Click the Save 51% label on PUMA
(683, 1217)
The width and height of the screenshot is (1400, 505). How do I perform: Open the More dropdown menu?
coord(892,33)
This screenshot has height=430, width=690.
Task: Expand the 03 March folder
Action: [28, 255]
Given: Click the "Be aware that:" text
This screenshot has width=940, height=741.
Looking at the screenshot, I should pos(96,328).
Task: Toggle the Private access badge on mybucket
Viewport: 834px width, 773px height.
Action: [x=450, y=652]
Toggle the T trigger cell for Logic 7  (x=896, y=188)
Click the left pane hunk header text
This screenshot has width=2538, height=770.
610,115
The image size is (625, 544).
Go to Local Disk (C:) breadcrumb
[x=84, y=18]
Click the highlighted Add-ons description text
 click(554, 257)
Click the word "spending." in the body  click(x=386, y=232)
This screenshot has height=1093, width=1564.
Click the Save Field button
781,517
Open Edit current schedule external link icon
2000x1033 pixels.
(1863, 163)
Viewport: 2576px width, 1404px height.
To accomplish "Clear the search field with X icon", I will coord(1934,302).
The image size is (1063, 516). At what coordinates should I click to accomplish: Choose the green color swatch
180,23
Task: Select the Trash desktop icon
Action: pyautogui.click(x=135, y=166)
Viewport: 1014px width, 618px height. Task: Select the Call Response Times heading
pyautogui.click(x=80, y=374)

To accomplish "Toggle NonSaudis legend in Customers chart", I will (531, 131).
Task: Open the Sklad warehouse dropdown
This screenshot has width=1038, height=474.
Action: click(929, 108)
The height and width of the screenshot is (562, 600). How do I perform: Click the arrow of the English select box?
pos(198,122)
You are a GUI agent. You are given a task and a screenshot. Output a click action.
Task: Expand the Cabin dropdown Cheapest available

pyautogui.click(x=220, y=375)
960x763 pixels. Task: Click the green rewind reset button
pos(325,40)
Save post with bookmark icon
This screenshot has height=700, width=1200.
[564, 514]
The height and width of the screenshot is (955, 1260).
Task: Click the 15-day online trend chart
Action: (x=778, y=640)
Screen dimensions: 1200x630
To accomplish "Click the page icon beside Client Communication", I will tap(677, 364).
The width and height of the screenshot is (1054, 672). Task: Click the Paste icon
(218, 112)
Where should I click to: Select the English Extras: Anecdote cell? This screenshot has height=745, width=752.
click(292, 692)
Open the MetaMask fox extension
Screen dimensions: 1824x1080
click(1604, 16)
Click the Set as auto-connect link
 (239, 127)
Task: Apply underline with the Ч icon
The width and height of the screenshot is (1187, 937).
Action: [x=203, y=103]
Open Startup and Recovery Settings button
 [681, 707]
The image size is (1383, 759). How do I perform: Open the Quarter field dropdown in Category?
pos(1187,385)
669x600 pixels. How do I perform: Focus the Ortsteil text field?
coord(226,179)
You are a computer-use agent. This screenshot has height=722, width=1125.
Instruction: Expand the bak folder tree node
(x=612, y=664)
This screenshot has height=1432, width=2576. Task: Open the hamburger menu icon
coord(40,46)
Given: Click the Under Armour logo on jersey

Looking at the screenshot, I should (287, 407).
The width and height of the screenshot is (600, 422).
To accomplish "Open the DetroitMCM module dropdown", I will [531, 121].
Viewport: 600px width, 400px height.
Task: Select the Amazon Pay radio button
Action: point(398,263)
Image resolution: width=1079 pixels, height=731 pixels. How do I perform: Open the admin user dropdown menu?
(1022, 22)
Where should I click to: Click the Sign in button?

——

▶ [Aim of the exercise]: All entries must be duplicated exactly, with none left out.

▶ [Output below]:
Click the Save 51% label on PUMA
(683, 1217)
The width and height of the screenshot is (1400, 505). How do I perform: Open the More dropdown menu?
coord(892,33)
This screenshot has height=430, width=690.
Task: Expand the 03 March folder
Action: [28, 255]
Given: Click the "Be aware that:" text
This screenshot has width=940, height=741.
Looking at the screenshot, I should pos(96,328).
Task: Toggle the Private access badge on mybucket
Viewport: 834px width, 773px height.
Action: [x=450, y=652]
Toggle the T trigger cell for Logic 7  (x=896, y=188)
Click the left pane hunk header text
This screenshot has width=2538, height=770.
610,115
The image size is (625, 544).
Go to Local Disk (C:) breadcrumb
[x=84, y=18]
Click the highlighted Add-ons description text
 click(554, 257)
Click the word "spending." in the body  click(x=386, y=232)
This screenshot has height=1093, width=1564.
Click the Save Field button
781,517
Open Edit current schedule external link icon
2000x1033 pixels.
(1863, 163)
Viewport: 2576px width, 1404px height.
To accomplish "Clear the search field with X icon", I will coord(1934,302).
The image size is (1063, 516). At what coordinates should I click to accomplish: Choose the green color swatch
180,23
Task: Select the Trash desktop icon
Action: pyautogui.click(x=135, y=166)
Viewport: 1014px width, 618px height. Task: Select the Call Response Times heading
pyautogui.click(x=80, y=374)

To accomplish "Toggle NonSaudis legend in Customers chart", I will (531, 131).
Task: Open the Sklad warehouse dropdown
This screenshot has width=1038, height=474.
Action: click(929, 108)
The height and width of the screenshot is (562, 600). How do I perform: Click the arrow of the English select box?
pos(198,122)
You are a GUI agent. You are given a task and a screenshot. Output a click action.
Task: Expand the Cabin dropdown Cheapest available

pyautogui.click(x=220, y=375)
960x763 pixels. Task: Click the green rewind reset button
pos(325,40)
Save post with bookmark icon
This screenshot has height=700, width=1200.
[564, 514]
The height and width of the screenshot is (955, 1260).
Task: Click the 15-day online trend chart
Action: (x=778, y=640)
Screen dimensions: 1200x630
To accomplish "Click the page icon beside Client Communication", I will tap(677, 364).
The width and height of the screenshot is (1054, 672). Task: Click the Paste icon
(218, 112)
Where should I click to: Select the English Extras: Anecdote cell? This screenshot has height=745, width=752.
click(292, 692)
Open the MetaMask fox extension
Screen dimensions: 1824x1080
click(1604, 16)
Click the Set as auto-connect link
 (239, 127)
Task: Apply underline with the Ч icon
The width and height of the screenshot is (1187, 937).
Action: [x=203, y=103]
Open Startup and Recovery Settings button
 [681, 707]
The image size is (1383, 759). How do I perform: Open the Quarter field dropdown in Category?
pos(1187,385)
669x600 pixels. How do I perform: Focus the Ortsteil text field?
coord(226,179)
You are a computer-use agent. This screenshot has height=722, width=1125.
Instruction: Expand the bak folder tree node
(x=612, y=664)
This screenshot has height=1432, width=2576. Task: Open the hamburger menu icon
coord(40,46)
Given: Click the Under Armour logo on jersey

Looking at the screenshot, I should (287, 407).
The width and height of the screenshot is (600, 422).
To accomplish "Open the DetroitMCM module dropdown", I will [531, 121].
Viewport: 600px width, 400px height.
Task: Select the Amazon Pay radio button
Action: point(398,263)
Image resolution: width=1079 pixels, height=731 pixels. How do I perform: Open the admin user dropdown menu?
(1022, 22)
Where should I click to: Click the Sign in button?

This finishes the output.